As someone who drove away from light pollution in the Twin Cities and slept in a car in an effort to see the dazzling hues around 4 a.m., I can confirm that the aurora borealis didn't live up to the hype.
Turns out Minnesota got skunked. So did Nebraska, Wisconsin, Iowa, Illinois and pretty much everywhere else in the U.S. where there was a chance to see the light show thanks to a huge solar flare that had sent particles from a coronal mass ejection (CME) on the sun hurtling towards earth.
The X1-class, G3 magnetic storm that was forecast just didn't have the oomph like the experts thought it would. So what happened?
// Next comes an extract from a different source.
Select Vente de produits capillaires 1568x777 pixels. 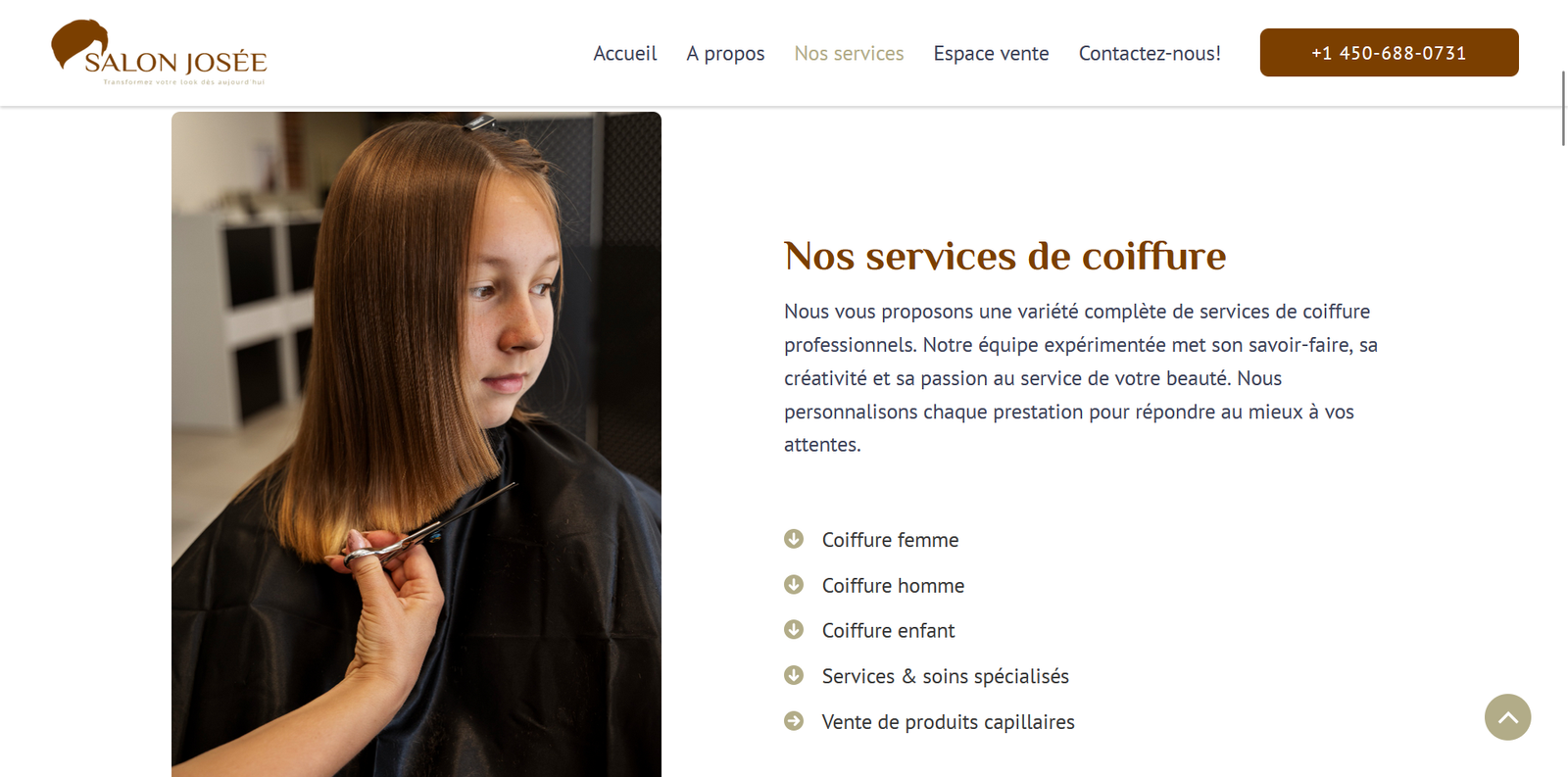(x=948, y=722)
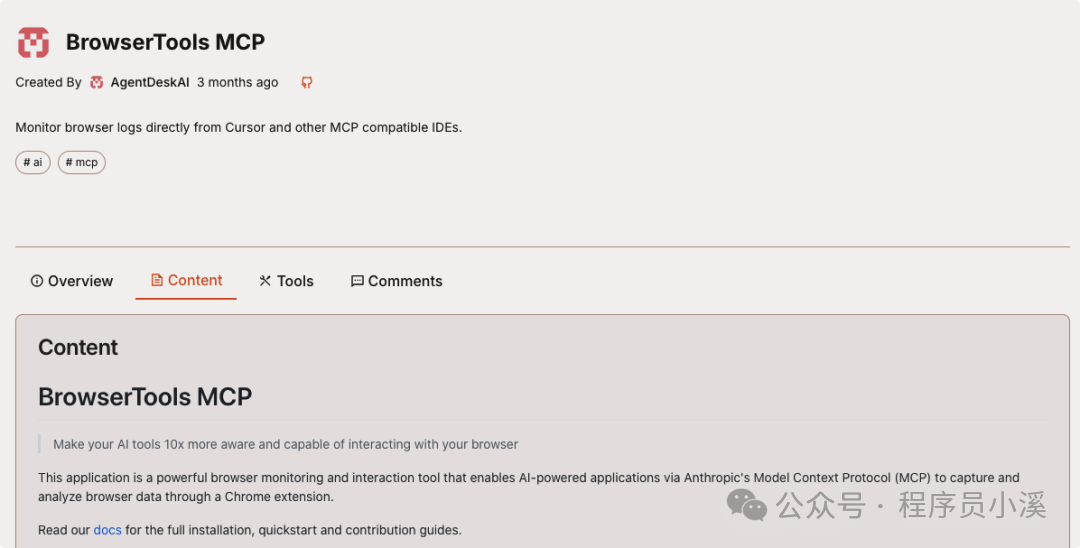
Task: Select the '# mcp' tag
Action: point(82,162)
"A CME hit Earth's magnetic field on Oct. 31st at approximately 10:00 UT. The impact was weak--a far cry from the "big hit" we expected," says SpaceWeather.com. "What happened? It's possible that the bulk of the Oct. 28th CME missed our planet; after all, it was directed somewhat south of the sun-Earth line. Despite the feebleness of the impact, minor G1-class geomagnetic storms are still possible in the hours ahead."
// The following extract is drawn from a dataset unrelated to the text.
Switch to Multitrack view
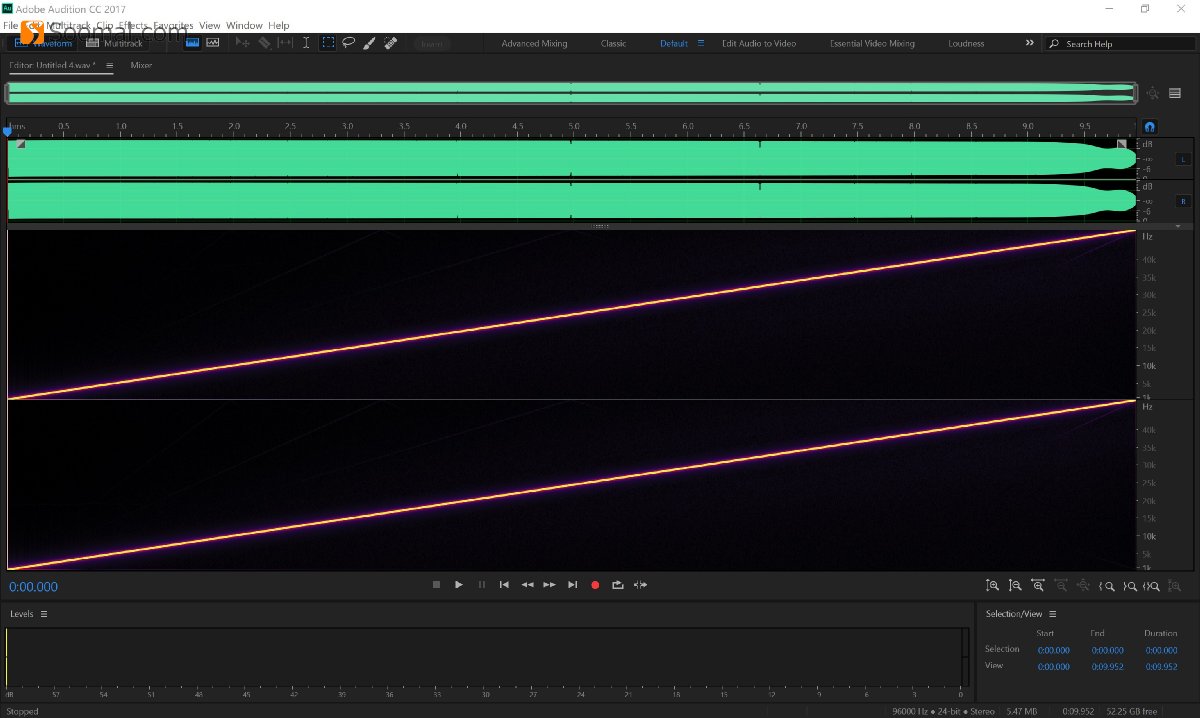The image size is (1200, 718). click(x=115, y=43)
Sad, because literally everything else worked out perfectly to give Minnesota a show for the ages. At 7:30 p.m. Saturday, the Space Weather Prediction Center said the best viewing time would be 4-7 a.m. Sunday, giving cloud cover associated with a passing cold front plenty of time to clear eastern Minnesota, which it did around 1 or 2 a.m.
The weaker-than-expected geomagnetic storm still gave Canada some brilliant northern lights, and Iceland really got the goods.
Minnesotans, like me, got nothing. But if you did sleep in your car or make a middle-of-the-night drive in an effort to see the northern lights, at least you have your pride. Or if you were really lucky, like Twitterer "Worship The Pig," you might've made friends with a raccoon.